Work instructions: From the entries below, gather each line containing the word "panel".

START Working data

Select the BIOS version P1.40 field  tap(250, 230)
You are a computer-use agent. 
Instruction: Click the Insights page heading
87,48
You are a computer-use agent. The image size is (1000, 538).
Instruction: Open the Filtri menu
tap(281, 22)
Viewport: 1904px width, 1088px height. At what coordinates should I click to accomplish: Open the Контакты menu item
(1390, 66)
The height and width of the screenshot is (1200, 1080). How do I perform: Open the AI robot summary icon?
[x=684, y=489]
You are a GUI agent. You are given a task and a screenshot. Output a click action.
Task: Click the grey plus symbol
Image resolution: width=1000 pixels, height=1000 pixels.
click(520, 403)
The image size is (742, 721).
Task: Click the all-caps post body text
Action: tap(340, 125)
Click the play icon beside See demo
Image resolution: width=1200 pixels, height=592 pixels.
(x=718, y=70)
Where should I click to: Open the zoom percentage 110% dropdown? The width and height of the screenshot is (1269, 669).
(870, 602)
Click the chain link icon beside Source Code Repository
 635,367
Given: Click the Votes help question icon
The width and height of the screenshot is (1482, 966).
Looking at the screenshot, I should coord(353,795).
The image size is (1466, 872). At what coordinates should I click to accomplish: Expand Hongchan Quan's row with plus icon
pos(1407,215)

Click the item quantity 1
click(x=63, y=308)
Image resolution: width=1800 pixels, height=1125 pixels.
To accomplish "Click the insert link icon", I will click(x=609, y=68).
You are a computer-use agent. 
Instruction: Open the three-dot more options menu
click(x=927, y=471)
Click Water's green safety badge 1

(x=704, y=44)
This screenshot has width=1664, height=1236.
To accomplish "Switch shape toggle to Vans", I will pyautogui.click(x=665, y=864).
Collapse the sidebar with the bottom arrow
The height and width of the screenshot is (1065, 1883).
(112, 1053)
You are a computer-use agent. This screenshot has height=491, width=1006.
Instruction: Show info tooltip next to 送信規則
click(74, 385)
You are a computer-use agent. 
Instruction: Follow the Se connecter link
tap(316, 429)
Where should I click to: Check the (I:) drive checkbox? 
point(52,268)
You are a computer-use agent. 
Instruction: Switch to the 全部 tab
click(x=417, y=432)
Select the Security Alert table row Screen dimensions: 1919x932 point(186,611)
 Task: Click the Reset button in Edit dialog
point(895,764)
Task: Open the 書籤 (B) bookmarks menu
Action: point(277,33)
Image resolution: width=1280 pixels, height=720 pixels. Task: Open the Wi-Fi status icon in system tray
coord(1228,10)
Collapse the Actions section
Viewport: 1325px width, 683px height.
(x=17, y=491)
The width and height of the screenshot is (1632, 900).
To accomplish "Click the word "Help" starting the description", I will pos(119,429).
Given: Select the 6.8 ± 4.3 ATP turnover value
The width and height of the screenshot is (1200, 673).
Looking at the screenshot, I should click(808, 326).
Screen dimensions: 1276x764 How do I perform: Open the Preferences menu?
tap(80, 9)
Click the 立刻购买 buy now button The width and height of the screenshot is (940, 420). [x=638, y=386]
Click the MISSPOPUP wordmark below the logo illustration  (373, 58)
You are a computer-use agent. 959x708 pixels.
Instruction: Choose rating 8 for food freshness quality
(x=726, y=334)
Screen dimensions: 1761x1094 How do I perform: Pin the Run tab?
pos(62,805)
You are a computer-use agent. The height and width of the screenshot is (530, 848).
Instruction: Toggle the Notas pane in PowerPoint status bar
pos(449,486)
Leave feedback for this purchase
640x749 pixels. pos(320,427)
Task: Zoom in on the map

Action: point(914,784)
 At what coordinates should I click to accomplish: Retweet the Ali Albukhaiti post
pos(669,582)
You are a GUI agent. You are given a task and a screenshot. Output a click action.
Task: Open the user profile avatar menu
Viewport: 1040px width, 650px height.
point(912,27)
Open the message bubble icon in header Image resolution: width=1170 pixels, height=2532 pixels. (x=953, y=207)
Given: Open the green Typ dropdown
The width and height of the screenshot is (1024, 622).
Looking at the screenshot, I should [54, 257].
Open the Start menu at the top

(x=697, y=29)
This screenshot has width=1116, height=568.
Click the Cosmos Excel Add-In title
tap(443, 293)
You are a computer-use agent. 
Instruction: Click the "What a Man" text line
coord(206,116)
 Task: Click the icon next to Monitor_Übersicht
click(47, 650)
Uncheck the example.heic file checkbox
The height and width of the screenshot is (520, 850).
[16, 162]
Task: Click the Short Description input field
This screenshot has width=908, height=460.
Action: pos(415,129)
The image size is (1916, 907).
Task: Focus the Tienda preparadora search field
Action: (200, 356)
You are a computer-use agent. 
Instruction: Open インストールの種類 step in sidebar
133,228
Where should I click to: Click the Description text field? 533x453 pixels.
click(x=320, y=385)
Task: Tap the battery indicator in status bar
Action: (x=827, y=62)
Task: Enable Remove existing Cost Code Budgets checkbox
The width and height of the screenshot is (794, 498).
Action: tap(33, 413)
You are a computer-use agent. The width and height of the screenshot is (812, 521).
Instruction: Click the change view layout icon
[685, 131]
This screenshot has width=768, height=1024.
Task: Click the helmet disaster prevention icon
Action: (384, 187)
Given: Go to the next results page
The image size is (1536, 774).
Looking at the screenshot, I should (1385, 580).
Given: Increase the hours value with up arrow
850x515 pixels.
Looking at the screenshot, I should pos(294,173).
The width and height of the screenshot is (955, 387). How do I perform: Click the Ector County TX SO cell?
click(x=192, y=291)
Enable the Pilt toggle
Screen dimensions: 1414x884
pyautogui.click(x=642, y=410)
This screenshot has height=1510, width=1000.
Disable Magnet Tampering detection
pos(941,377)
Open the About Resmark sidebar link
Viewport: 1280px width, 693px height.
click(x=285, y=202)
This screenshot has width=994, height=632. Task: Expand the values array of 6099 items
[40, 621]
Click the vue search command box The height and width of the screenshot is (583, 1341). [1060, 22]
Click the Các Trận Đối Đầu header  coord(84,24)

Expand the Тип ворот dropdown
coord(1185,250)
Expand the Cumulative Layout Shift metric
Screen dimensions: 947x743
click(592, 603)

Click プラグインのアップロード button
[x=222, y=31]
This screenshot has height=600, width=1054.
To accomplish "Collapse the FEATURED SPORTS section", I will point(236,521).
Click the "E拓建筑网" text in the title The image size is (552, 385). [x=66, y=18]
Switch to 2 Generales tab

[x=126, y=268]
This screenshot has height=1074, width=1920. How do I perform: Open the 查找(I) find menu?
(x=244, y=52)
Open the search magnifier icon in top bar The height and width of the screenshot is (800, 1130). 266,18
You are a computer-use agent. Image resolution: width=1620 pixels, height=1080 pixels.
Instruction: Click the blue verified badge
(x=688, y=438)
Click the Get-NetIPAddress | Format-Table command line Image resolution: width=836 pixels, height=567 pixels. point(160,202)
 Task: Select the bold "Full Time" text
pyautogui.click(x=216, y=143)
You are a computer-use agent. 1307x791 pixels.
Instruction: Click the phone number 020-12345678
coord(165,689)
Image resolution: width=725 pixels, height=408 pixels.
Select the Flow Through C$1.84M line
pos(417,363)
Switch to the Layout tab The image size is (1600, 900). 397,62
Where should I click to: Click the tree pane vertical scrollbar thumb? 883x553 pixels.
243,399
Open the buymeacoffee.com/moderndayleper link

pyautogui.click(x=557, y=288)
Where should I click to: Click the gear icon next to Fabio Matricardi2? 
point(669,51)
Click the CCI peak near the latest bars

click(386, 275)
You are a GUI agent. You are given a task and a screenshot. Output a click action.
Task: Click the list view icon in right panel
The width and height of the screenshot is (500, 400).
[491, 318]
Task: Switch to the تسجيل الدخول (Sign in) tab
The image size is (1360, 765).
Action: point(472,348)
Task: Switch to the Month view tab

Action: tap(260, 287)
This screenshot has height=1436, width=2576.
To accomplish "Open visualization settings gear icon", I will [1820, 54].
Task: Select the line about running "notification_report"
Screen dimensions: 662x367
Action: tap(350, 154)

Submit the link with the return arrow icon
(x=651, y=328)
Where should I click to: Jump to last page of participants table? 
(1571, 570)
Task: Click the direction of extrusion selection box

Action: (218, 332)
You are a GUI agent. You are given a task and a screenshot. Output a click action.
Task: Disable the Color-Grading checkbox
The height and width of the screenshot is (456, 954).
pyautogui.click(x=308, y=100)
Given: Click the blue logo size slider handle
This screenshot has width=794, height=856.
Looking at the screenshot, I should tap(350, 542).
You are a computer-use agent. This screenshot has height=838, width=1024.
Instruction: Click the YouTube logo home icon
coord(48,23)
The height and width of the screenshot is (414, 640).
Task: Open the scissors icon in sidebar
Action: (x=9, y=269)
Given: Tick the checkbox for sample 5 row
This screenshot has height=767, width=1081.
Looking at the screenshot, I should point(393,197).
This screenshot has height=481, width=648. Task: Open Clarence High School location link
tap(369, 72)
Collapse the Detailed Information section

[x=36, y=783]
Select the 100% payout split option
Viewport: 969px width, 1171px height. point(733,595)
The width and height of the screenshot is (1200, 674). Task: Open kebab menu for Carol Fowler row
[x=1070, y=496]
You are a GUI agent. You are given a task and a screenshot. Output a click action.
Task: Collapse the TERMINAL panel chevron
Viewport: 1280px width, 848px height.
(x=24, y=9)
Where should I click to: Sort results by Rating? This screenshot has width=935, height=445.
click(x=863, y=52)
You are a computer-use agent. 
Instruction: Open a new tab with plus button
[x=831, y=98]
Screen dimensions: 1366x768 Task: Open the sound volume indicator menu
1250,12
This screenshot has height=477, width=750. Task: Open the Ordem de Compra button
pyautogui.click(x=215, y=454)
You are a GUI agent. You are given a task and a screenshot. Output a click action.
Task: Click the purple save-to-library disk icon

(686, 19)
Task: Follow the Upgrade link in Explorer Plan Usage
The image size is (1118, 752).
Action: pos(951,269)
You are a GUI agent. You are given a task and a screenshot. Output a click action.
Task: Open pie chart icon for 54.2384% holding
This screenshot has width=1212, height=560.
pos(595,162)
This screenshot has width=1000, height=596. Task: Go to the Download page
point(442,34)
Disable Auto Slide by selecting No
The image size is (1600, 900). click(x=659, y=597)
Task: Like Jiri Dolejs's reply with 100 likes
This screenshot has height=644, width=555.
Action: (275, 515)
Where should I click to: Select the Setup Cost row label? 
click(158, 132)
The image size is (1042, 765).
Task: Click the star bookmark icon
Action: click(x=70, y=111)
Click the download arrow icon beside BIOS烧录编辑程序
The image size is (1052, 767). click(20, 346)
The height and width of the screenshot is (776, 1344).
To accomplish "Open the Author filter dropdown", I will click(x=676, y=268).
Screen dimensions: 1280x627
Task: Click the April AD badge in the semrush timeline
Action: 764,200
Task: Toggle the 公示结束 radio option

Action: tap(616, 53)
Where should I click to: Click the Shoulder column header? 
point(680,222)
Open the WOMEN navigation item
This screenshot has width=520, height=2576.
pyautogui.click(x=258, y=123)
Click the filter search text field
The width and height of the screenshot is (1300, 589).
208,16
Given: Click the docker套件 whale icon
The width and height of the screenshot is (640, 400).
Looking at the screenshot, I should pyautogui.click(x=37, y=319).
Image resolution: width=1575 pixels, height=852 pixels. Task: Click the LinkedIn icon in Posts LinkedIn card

END Working data

Exercise result:
Task: Click the list view icon in right panel
Task: Collapse the TERMINAL panel chevron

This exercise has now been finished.